The Netherlands is well known for cheese and clogs but many people don’t realise that this is where some of the happiest children live! What is it about little Dutch children that make them so happy? Could it be that they’re allowed to have chocolate sprinkles for breakfast on a daily basis or just the serene yet stimulating nature of the quaint little villages around them?
While I’m no longer a child, living in the Dutch city of Nijmegen for six months has certainly taught me a lesson or two about appreciating the smaller and simpler things in life. Filled with plenty to see and experience, from historical squares to zoos and museums to beaches and markets, The Netherlands should be on every family’s bucket list when looking for a fun-filled vacation that has something for everyone to do.
1. Best regions
The Netherlands has some of the most kid-friendly cities. Visit the quaint old towns of North Holland filled with cows and museums; the cool canals of Utrecht and the fun amusement park in Den Haag. The windmills and beaches of Zeeland are also a fun option.
2. Dining out with children
While Europe is famous for its bars and pubs, there are tons of child-friendly cafés and restaurants with kiddies menus and play areas that can be found everywhere in The Netherlands. Dutch delicacies can be found in almost all cafes and are always a hit with the little ones.
Let kids try pofertjies topped with a dollop of melting butter and dusted with confectioner’s sugar, friets (fries) met mayo, flavoured cheeses and stroop wafels placed over a cup of something warm.
3. Exploring the coast
The Netherlands is well known for its beautiful beach towns. The best beaches are found in Zeeland and Texel so pack up, hop on a train and head to the cities of Zandvoort or Bloemendaal for a day at the seaside.
Here you will also find the Ecomare Nature Reserve which is not only a great place to see but also teaches kids about conservation though various activities.
4. Indoor activities
If there’s one thing I learnt about The Netherlands during those six months, it’s that rain is unexpected. Having an umbrella or poncho with you at all times will help but there are those days that you just want to avoid the wet weather altogether. For days like that, there are a host of indoor activities available that will keep both parents and kids happy.
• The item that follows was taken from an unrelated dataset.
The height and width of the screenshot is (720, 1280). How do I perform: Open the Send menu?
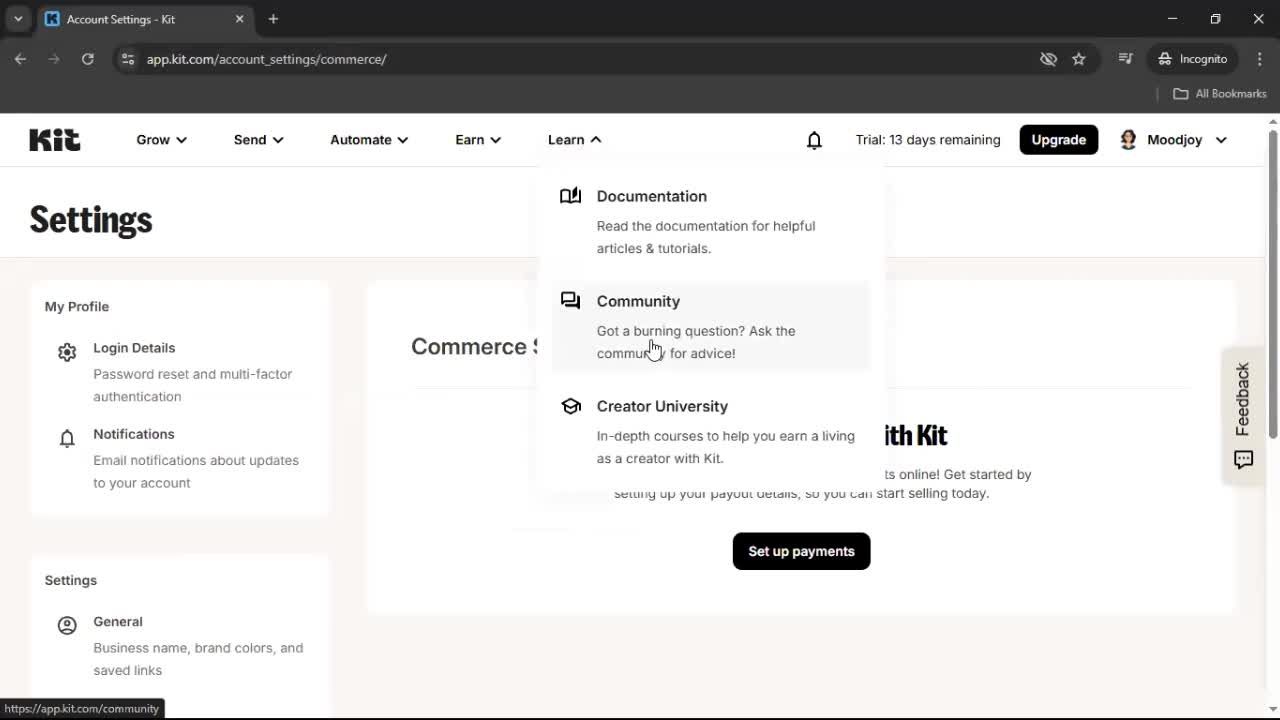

Try visiting the NEMO museum in Amsterdam which has a host of child-centred hands on laboratories inside. The famous Rijks museum is well known for its child-based audio tours. For something a little more adventurous, try taking a walking tour of the Maastricht Underground Caves which is sure to spark any teenager’s interest.
Many hotels offer family rooms that can accommodate a family of four while many upscale hotels offer babysitting services should you need them. Be mindful of the city you choose and the location of your hotel as there are a few Red light districts, some known and others unknown, in the bigger Dutch cities.
Do some online research or alternatively contact the hotel beforehand to ask about the area you will be staying in.
6. Getting around
The Dutch are famous for riding bikes everywhere! Why not adopt the ‘When in Holland’ attitude and have the family rent a set of bikes and spend a day out cycling? Most bike rental places have a host of bicycles available with child seats attached. Bear in mind that there are designated bike lanes everywhere and hardly anyone uses helmets so be sure to ask about biking road rules and hand signs.
Most trains have silent areas where you can escape the noise, should you or the younger ones need a nap while on a long journey. Bear in mind that you will have to be completely silent in these carriages.
7. Outdoor activities
Wandering around quaint Dutch towns soaking up the fresh air as you explore the multitude of squares, parks and endless canals is definitely a fun day out. Visit the Keukenh of Gardens for a walk among millions of brightly coloured flowers and a huge playground or spend some time exploring the Artis Royal Zoo in Amsterdam.
Hop on a house boat or take a ride along the many canals in Den Bosch. During winter, you can also visit the outdoor ice rinks and various moving carnivals that pop up in many Dutch cities and towns.
8. Just relax
One of the best things about a family vacation is finding time to relax with complete peace of mind, knowing that the kids are occupied, safe and having fun. Amsterdam is surrounded with parks that have lots of green spaces and playgrounds: Vondel park, Wester park, Beatrix park and Rembrandt park are some of the best.
9. Amusement parks
Dutch amusement parks have always been a hit with the little ones. Madurodam in Den Haag allows you to see and walk around a miniature version of the Netherlands while Efteling in Kaatsheuval is filled with rides and cartoon characters. For an educational and fun-filled day out, visit the famous water park, Waterland NeeltjeJans in Zeeland which tells a kid-friendly story of how the Dutch have fought of the sea.
10. Family bookings
The great thing about the Netherlands being such a family orientated city to visit means that family bookings for attractions are common place! Most museums and tourist attractions offer either half-priced or free entry for kids under a certain age.
In addition, children between the ages of 4 – 11 can travel on trains heading out to anywhere in the country for a reduced price of 2.50 euros while those under three can travel for free, provided you have a Rail runner ticket.